Sophistication of cyberthreats – combination of independent hacker organizations and state actors

In the fourth topic of this blog series, Report from the Field – CISO’s Top Concerns, we examine how cyberthreats from a combination of independent hackers and state-sponsored organizations are becoming more intense and sophisticated, and how Chief Information Security Officers (CISOs) can be proactive to mitigate them. 

We know that the frequency and sophistication of cyberattacks continues to rise globally. According to our Global Threat Intelligence Center (GTIC) 2017 Q2 Threat Intelligence Report:

• Cyberattacks were up 24% globally during Q2 2017.
• 67% of malware attacks were delivered by phishing emails.
• The speed of attacks continues to increase exponentially once a proof of concept code is released.

In addition, according to the Center for Strategic and International Studies, in September 2017 alone: Russia compromised the personal smartphones of NATO soldiers deployed to Poland and the Baltic states; China allegedly inserted malware into a common PC management tool that targeted major international technology firms; the SEC reported that cybercriminals accessed the agency’s files in 2016 and used the information for illicit trading; and credit monitoring firm Equifax disclosed a data breach that revealed 143 million people’s full names, social security numbers, birthdates, addresses and driver’s license numbers, as well as 209,000 credit card numbers.

Cyberattacks from independent hacker organizations and state sponsored hackers are winning the battle in which enterprises fight to stay cyber secure. Cybercriminals, whether they are individuals or state-sponsored, are increasingly operating more like businesses, and cybercrime is now so lucrative that criminal groups are able to operate like legitimate organizations. They are devoting time and resources into finding the fastest, easiest, and most advanced methods of breaching security systems.

The tools that cyber criminals are using are advancing as well. In the same way network security tools are developed and released, cyber criminals can pick up a wide inventory of tools that can make it easy for those who don’t have a technical background to launch a cyberattack.

A Defense in Depth approach, where multiple layers of security controls are placed throughout your IT system, still has its merits as a strategy; however, you should extend your security controls to devices that you no longer can control.

A proactive approach is needed to mitigate cybercrime, whether it’s state-sponsored or done by an individual.

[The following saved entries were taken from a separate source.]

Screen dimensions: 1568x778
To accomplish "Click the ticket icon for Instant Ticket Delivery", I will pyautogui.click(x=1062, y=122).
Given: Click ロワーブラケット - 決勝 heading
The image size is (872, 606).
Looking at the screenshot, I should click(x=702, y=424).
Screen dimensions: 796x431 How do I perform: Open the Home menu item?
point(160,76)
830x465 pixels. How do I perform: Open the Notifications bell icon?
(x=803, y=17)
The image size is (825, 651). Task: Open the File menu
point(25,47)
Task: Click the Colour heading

Below is a good guide to follow when setting up your own program.

Begin with a thoroughgoing inventory of your physical, logical and digital assets. Identify and classify the most critical ones.

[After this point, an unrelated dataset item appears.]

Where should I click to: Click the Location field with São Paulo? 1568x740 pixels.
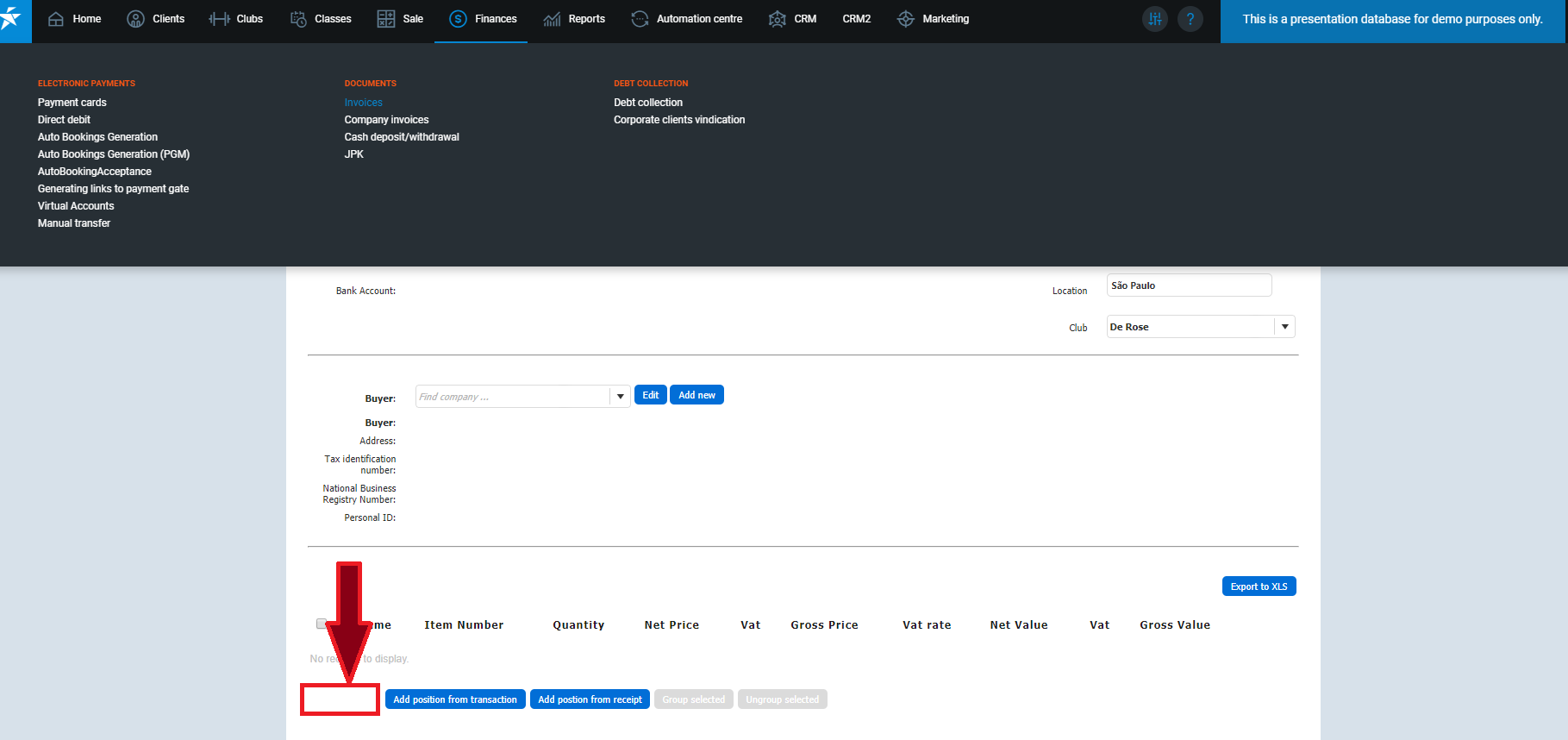tap(1188, 285)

Next, focus on monitoring and responding by employing a robust and targeted network and system monitoring plan using advanced SIEM technology. Increasing the use of threat intelligence with actionable outcomes is also key to a proactive security approach. In addition, you can employ advanced analytics to provide early indications of coordinated attacks across multiple platforms and multiple networks. Early warning and actionable threat intelligence inputs to help to deter attacks before they penetrate your network’s defenses.

It’s crucial to have a mature incident response system in place. Your incident response capability should be comprised of multiple resources, including third-party suppliers who can provide targeted, timely resources when and where you need them. This process should be reviewed multiple times a year to ensure that enterprise business changes have not negatively impacted your incident response capabilities.

An additional proactive approach includes combing your Red teams with your Blue teams to create a Purple Team that would maximize and guarantee the effectiveness of both group’s activities.

One more aggressive vulnerability management strategy includes shortening the time of mandatory patching to increase the effectiveness of the applied patch and reduce your security exposure by ensuring that all devices are compliant with patch requirements. This also minimizes end user downtime due to poor patch deployments or application management.

Cyber threats are growing in intensity and sophistication each day. A comprehensive risk analysis and proactive strategy that employs visibility, detection, prevention and ultimately, response, is crucial to truly defend against cyberattacks.